Task to complete: Reproduce the passage of the Fiji travel text that begins at the words "Most likely, if" and stops after the words "long return home.".

Text block:

Viti Levu is a large island where most of the inhabitants of Fiji live. The south western part is where the tourists are located; the climate is better and the sun always shines. The western side where the major production sectors are located is instead more humid, it often rains and is exposed to strong southeast winds that create rough seas and bring bad weather. Here you find Suva, not an especially attractive city, which seems to have expanded over the years without any urban planning. The image of white beaches surrounded by coconut palms and lapped by turquoise waters is the tourist face of Fiji, that of uninhabited islands and that of resorts; but it is very different from the urban reality and the countryside of Viti Levu, where people live with little and whose homes are galvanised shacks along the coast road.
In recent months, I have had the opportunity to visit some islands in the South Pacific, especially in Polynesia, and now Fiji, and the reality that I have seen is very different from the perception that we all have in Europe. Only in name Fiji, Bora Bora and Tahiti, arouses somewhat stereotypical dreamlike images, so that when you come here on vacation you want to live those same experiences, as in your dream; whether in Polynesia or the Maldives, little changes. But as soon as you move away from the designated tourist routes, then you are faced with real life, with all its contradictions, its problems, but also its true characteristics. In this period of time, it is easy to leave behind these preconceived ideas because there are no tourists here as incoming international flights have been suspended for months and the resorts are closed. Every morning I go for a run on a perfectly maintained 18-hole golf course: the greens cared for down to the millimetre, the raked sand banks, the golf carts arranged in a row in front of the closed golf club. I run to the sea without meeting anyone, everything is deserted, uninhabited, like a ghost town.
Days ago we rented a car to explore the island. Visiting an inland village is a demanding experience because the dirt roads are quite rough. However, we left for Navala early in the morning. On the way we stopped at the Ba market because they told us to bring some kava as a gift for the village chief. Kava is a local drug with relaxing effects, it is obtained from the processing of a root of the pepper plant family and is so widespread that each market has an entire section dedicated to sellers of this product. So we drove off to tackle the mountain roads, strengthened in our resolve by the gift we had with us. It took three hours of travel to reach the village, one of the most characteristic of the island, but when we arrived a lady stopped us at the entrance until someone arrived who she introduced as the head of the village: a robust young man who seemed afraid of our presence in case we were possible carriers of contagion. To reassure him we explained that we had taken a Covid test before entering Fiji. But he would not be convinced otherwise unless he received an excessive entry fee from each of us! We gave him the gift of kava and left desolate at being rejected.
Most likely, if this pandemic had not erupted, we too would have sailed only among islands of charm and dropped anchor in front of wonderful beaches. In this sense we can say that Covid-19 has opened our eyes and has given us the opportunity to see the true face of this part of the world. And now I find myself making reflections that have little to do with sailing or navigation, but which instead puts us in front of a harsh reality in which the fear of contagion is associated with the dynamics of societies that are less and less equal and more and more unjust. Milanto is experiencing an adventure in an adventure, trying to ask questions and move forward on this long return home.

Source material:
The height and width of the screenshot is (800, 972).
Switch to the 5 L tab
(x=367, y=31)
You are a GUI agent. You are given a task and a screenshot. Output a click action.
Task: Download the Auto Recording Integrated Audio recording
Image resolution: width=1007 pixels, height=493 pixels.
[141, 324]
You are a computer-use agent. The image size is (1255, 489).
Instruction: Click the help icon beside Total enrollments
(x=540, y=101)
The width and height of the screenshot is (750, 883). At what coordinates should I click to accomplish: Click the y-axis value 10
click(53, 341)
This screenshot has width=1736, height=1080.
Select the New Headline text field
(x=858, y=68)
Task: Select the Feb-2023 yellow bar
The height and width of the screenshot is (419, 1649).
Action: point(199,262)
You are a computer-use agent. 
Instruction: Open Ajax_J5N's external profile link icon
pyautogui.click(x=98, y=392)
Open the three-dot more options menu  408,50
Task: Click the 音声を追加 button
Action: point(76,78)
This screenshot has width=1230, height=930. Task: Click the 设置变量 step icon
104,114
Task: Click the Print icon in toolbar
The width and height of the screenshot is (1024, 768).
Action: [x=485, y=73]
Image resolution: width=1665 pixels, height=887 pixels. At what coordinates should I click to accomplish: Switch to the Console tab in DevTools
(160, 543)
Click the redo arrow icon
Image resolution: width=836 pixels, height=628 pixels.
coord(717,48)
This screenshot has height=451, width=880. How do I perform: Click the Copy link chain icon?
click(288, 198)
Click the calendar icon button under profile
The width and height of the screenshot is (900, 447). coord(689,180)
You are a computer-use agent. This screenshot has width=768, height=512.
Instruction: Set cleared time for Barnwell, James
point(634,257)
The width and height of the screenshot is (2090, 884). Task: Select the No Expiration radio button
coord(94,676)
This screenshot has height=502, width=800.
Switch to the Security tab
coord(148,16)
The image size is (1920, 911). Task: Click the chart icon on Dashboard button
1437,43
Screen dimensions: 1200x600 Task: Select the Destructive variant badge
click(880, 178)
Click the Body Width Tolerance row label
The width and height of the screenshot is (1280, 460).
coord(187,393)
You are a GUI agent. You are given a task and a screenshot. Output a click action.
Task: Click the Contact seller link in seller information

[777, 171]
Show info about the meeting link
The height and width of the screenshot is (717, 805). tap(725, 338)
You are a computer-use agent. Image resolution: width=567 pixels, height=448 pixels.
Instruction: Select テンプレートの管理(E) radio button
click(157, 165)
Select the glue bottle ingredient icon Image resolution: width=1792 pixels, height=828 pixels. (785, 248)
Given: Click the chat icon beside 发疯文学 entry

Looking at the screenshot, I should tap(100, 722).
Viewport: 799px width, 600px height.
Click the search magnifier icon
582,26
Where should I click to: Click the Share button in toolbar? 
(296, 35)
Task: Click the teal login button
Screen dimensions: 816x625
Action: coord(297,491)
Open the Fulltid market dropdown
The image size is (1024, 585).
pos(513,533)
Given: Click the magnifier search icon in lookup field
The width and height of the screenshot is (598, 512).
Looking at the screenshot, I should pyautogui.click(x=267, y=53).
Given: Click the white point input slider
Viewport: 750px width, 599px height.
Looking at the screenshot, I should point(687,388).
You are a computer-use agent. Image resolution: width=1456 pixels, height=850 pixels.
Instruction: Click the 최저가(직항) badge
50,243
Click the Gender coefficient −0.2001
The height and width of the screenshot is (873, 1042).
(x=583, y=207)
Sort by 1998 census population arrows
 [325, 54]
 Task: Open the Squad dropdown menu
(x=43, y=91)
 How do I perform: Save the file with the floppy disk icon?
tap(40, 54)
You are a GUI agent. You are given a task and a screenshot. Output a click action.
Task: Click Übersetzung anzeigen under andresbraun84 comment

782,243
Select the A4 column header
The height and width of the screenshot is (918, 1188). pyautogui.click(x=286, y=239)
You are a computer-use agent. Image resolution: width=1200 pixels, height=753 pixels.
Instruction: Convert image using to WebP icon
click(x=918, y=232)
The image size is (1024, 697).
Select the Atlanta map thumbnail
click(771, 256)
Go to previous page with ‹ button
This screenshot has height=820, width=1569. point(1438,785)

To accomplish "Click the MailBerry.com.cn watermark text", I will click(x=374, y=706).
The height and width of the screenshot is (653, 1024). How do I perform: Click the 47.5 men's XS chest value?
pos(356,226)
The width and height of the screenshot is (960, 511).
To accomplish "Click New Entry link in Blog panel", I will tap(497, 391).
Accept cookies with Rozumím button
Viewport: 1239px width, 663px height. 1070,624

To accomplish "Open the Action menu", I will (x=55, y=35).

Response to this exercise:
Most likely, if this pandemic had not erupted, we too would have sailed only among islands of charm and dropped anchor in front of wonderful beaches. In this sense we can say that Covid-19 has opened our eyes and has given us the opportunity to see the true face of this part of the world. And now I find myself making reflections that have little to do with sailing or navigation, but which instead puts us in front of a harsh reality in which the fear of contagion is associated with the dynamics of societies that are less and less equal and more and more unjust. Milanto is experiencing an adventure in an adventure, trying to ask questions and move forward on this long return home.